> [ENTRIES SHOWN]:
....................

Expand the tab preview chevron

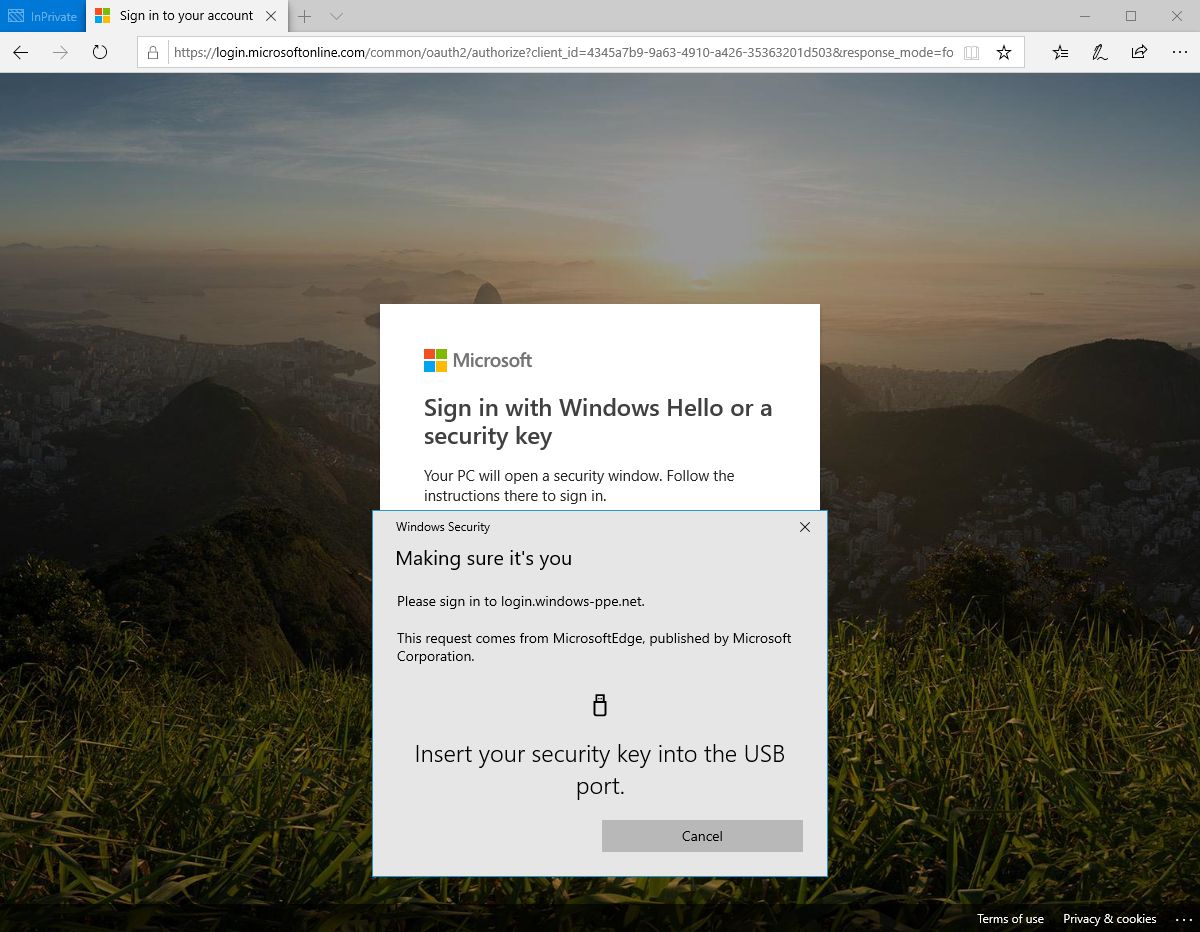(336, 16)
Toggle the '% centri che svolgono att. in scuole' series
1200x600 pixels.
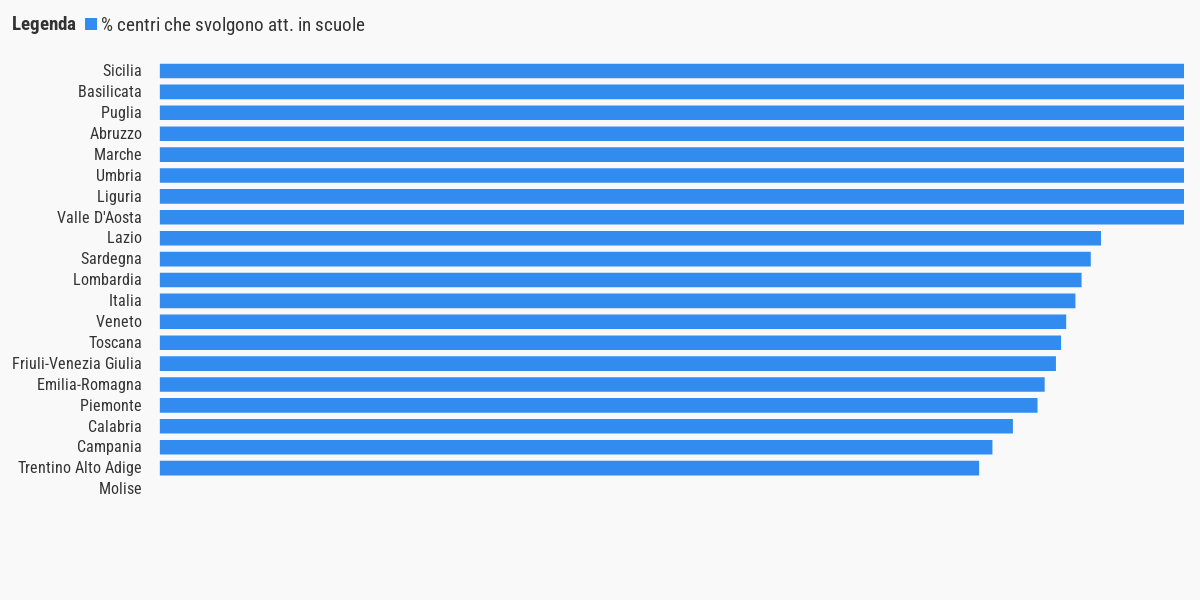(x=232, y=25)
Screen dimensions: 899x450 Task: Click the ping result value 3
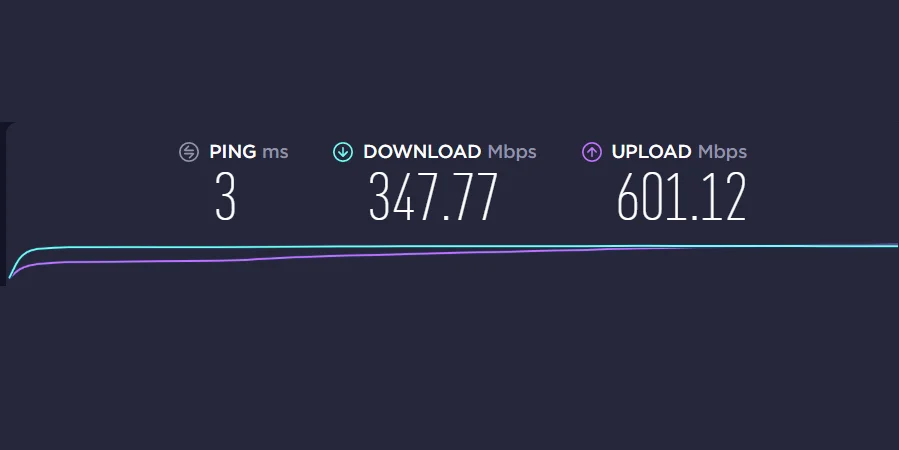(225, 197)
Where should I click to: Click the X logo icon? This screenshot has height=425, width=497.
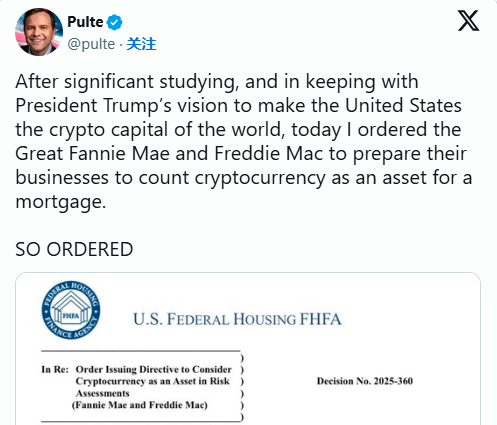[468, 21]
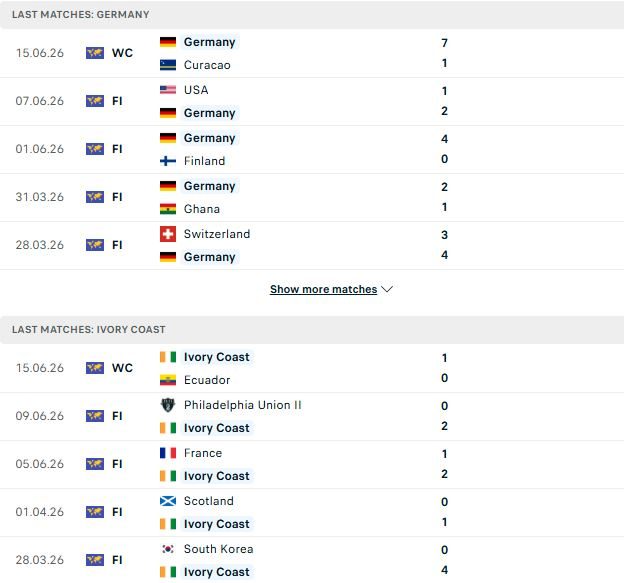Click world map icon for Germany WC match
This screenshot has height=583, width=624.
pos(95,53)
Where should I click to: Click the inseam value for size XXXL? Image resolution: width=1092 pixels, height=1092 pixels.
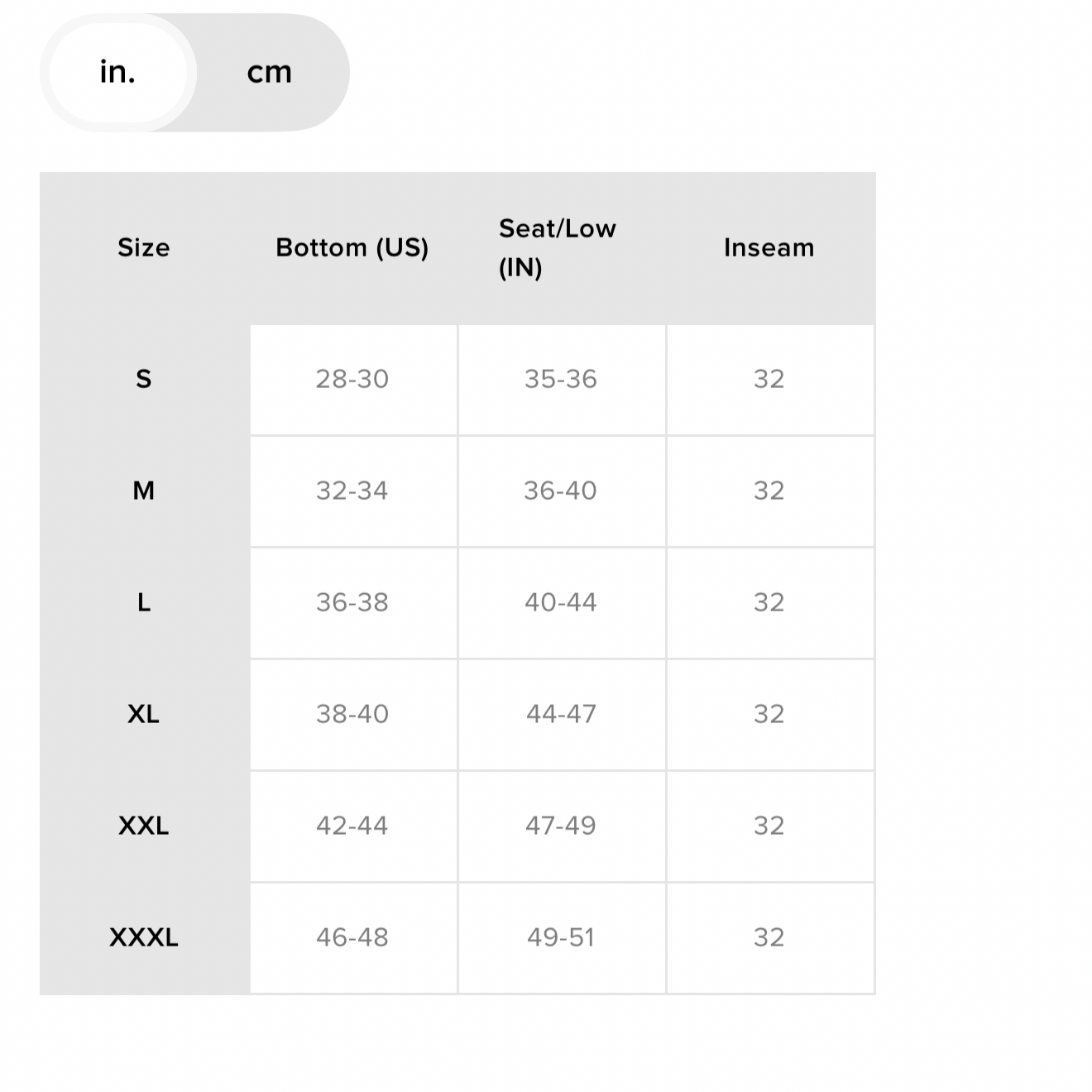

....................

> [DIRECTIONS]:
Reproduce all lines above exactly. Leave the images out.

> [SOLUTION]:
Expand the tab preview chevron

(336, 16)
Toggle the '% centri che svolgono att. in scuole' series
1200x600 pixels.
(x=232, y=25)
Screen dimensions: 899x450 Task: Click the ping result value 3
(225, 197)
Where should I click to: Click the X logo icon? This screenshot has height=425, width=497.
[468, 21]
Click world map icon for Germany WC match
This screenshot has height=583, width=624.
pos(95,53)
Where should I click to: Click the inseam value for size XXXL? Image resolution: width=1092 pixels, height=1092 pixels.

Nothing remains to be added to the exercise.